L’OBS, Grégoire Leménager, jeudi 28 octobre 2021


« Il y a encore des écrivains pour croire que le roman peut aider à comprendre, mieux que bien des journaux télévisés, ce qui déraille salement dans nos sociétés. Louis-Philippe Dalembert y croit. Le meurtre de George Floyd, plaqué au sol par des policiers blancs à Minneapolis le 25 mai 2020, lui a inspiré la terrible histoire d’Emmett, un Américain noir tué à Milwaukee “sous le genou malfaisant d’un flic.

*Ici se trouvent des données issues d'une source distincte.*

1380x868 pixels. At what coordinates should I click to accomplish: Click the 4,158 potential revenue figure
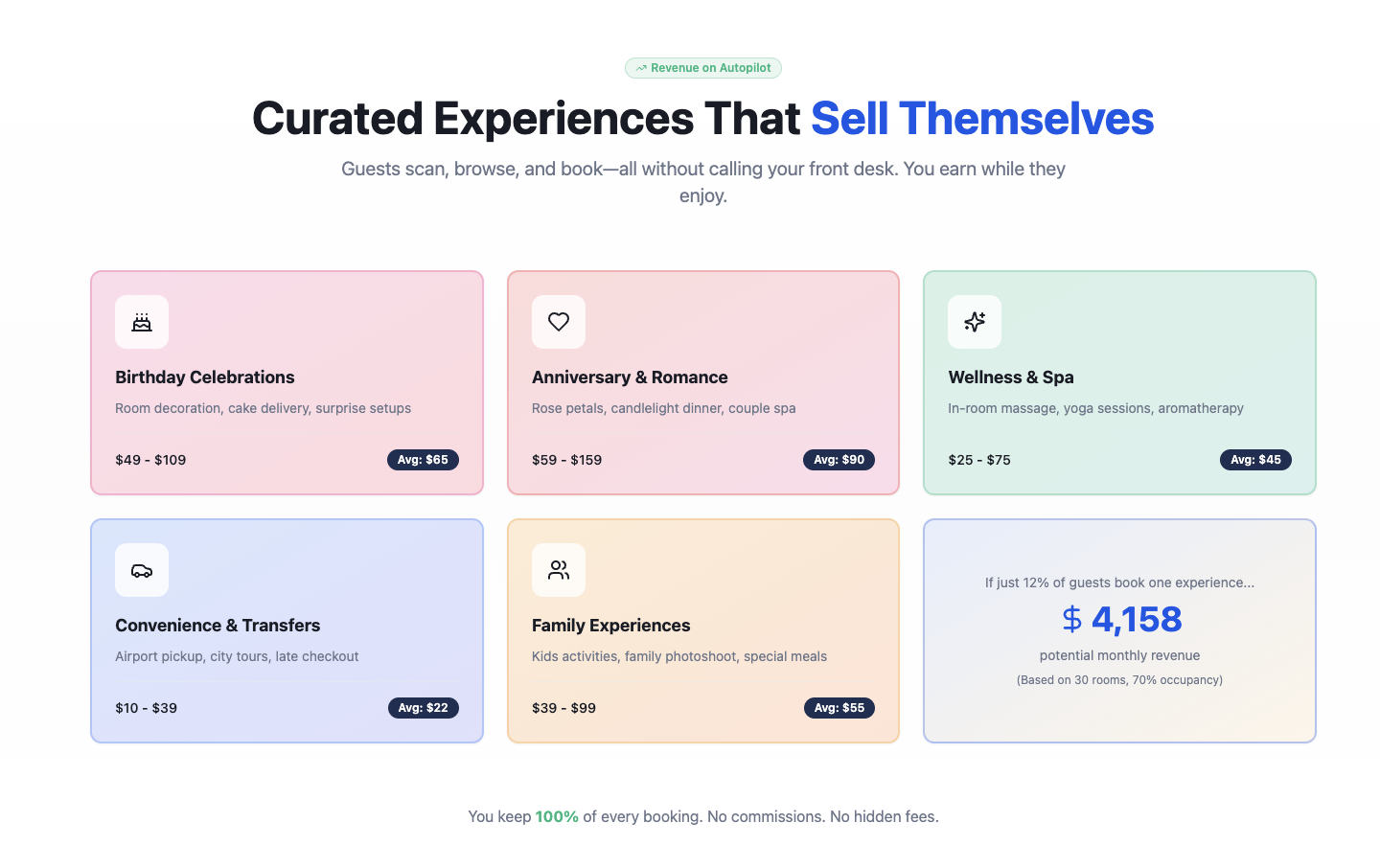[1137, 619]
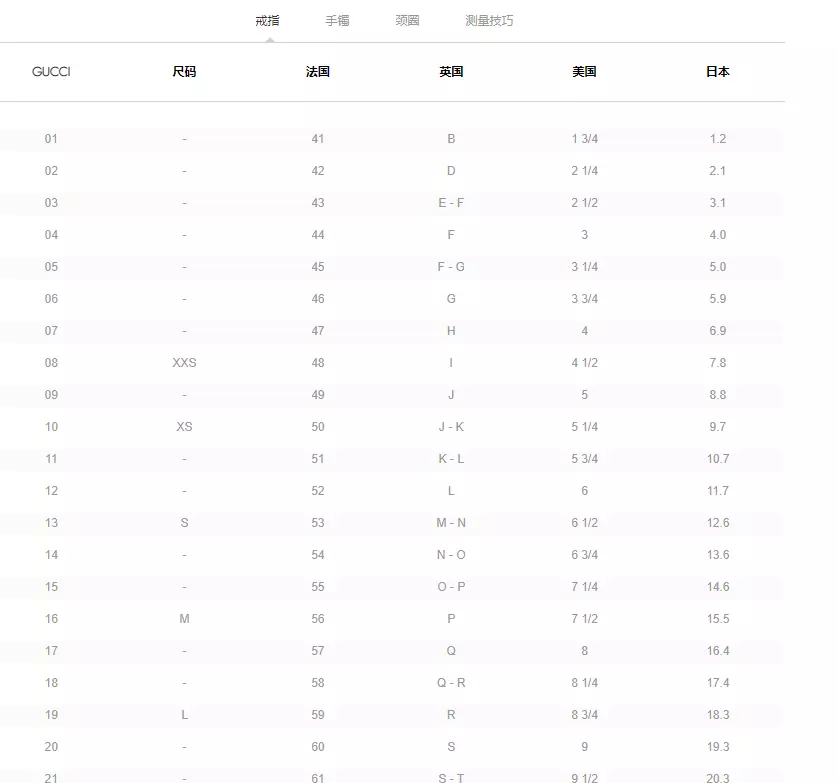The height and width of the screenshot is (783, 838).
Task: Open the 颈圈 tab
Action: pyautogui.click(x=407, y=21)
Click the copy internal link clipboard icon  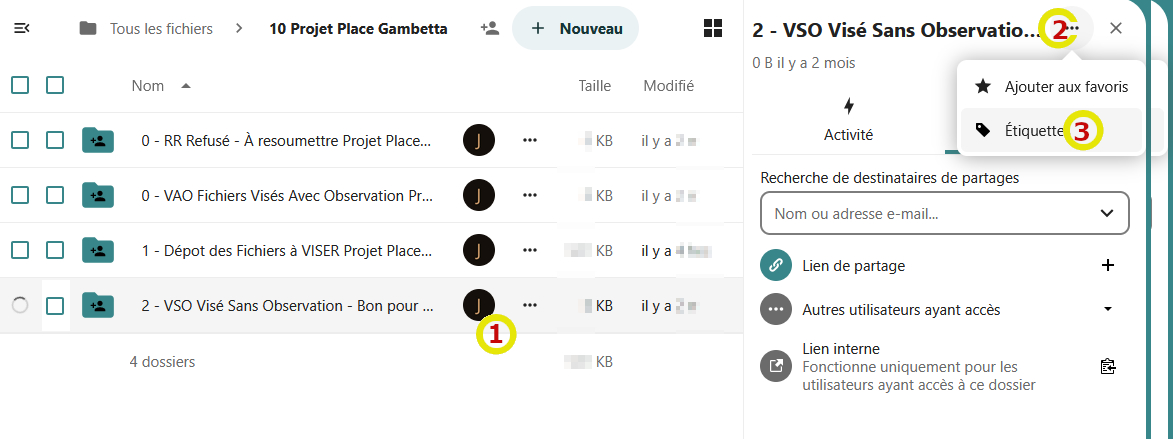[x=1107, y=366]
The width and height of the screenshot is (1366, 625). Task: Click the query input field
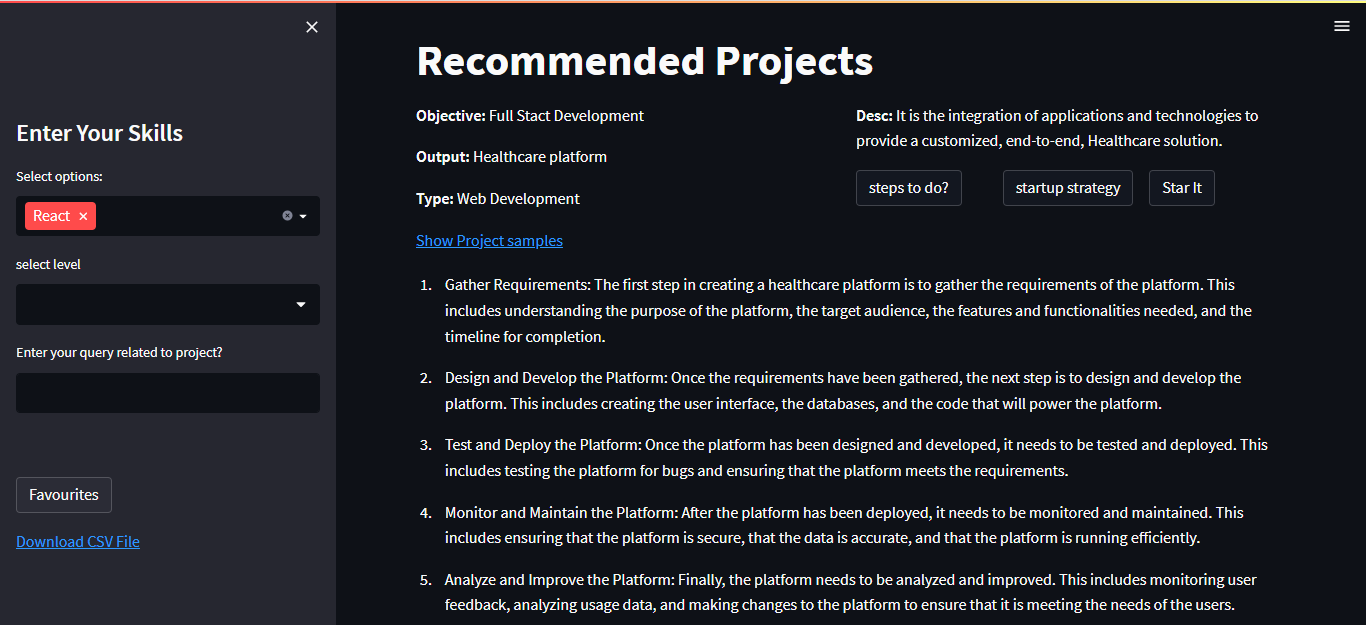click(x=167, y=392)
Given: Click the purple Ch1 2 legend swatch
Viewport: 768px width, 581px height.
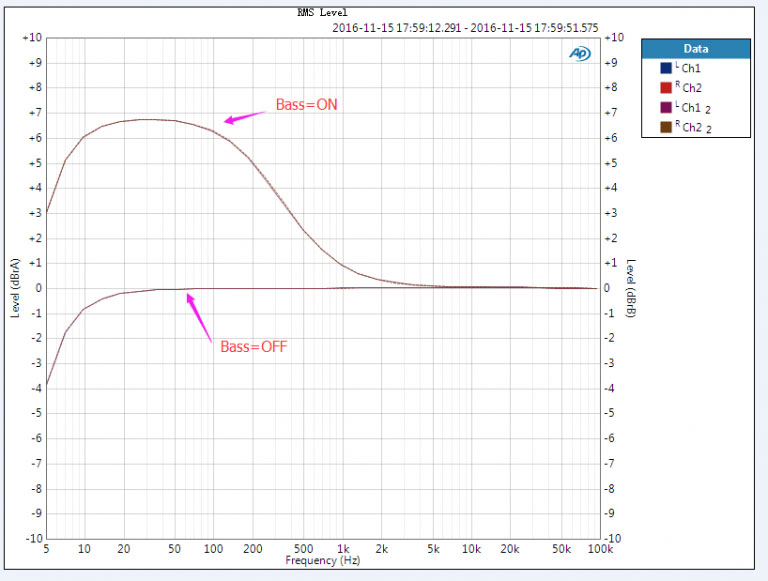Looking at the screenshot, I should pyautogui.click(x=665, y=107).
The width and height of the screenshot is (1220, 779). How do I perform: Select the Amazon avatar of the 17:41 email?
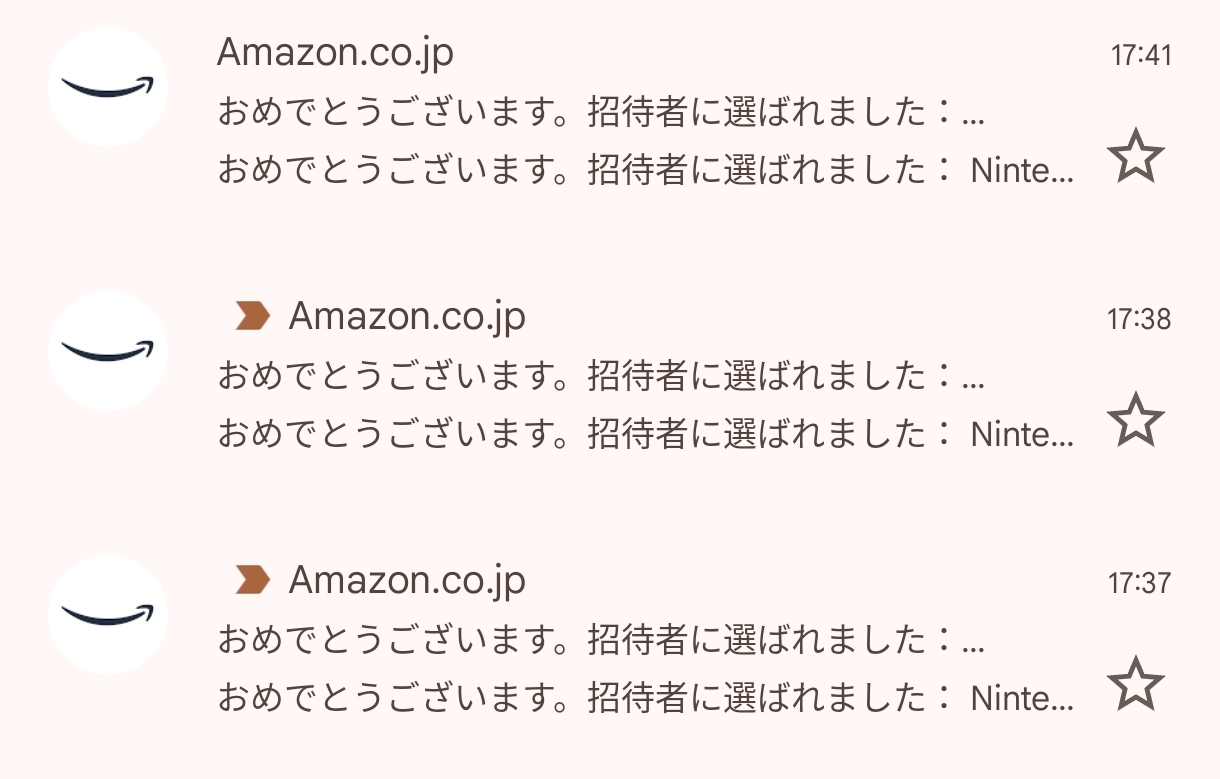108,87
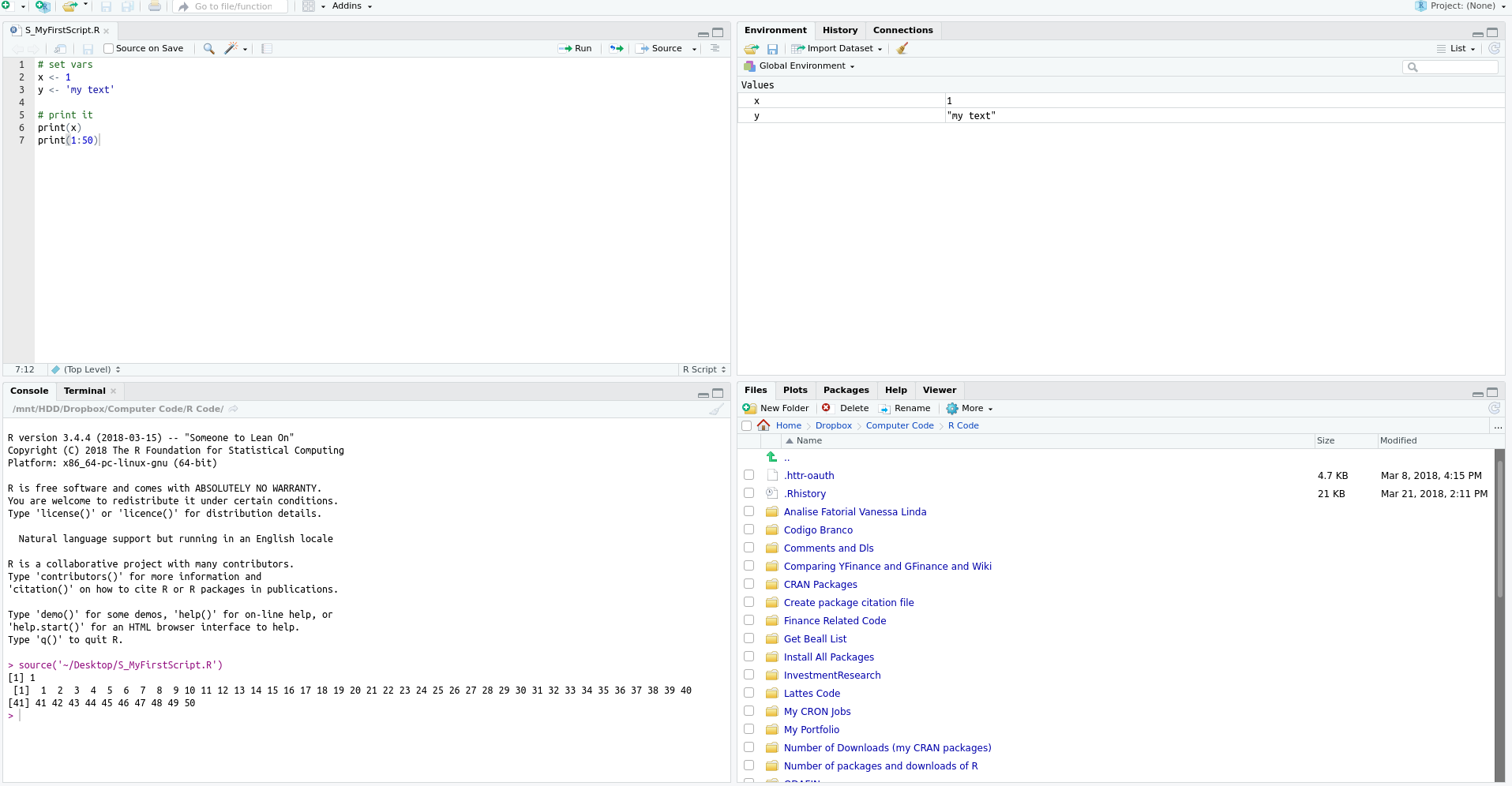Click the compile report notebook icon
Viewport: 1512px width, 786px height.
pyautogui.click(x=267, y=49)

Asphyxié, comme on trucide un goret, sous l’œil impassible de ses acolytes”. L’auteur haïtien de Noires blessures connaît le secteur pour avoir enseigné à l’université Wisconsin-Milwaukee. ll sait aussi le poids du racisme, qui contraint à vivre en “rasant les murs”. Son roman est là pour décrire et dénoncer “la violence systématique qui gangrène ce pays”. Mais s’il a autant de souffle, c’est parce qu’il a l’intelligence de répondre à tous les identitaires bas du front en donnant la parole à toutes sortes de personnages : femmes, hommes, Noirs, Blancs, jeunes, vieux, rasta juif, pasteure fidèle au combat pour les droits civiques, et même flic coupable du crime. Comment disait Térence, déjà ? Ah oui : “Rien de ce qui est humain ne m’est étranger.” »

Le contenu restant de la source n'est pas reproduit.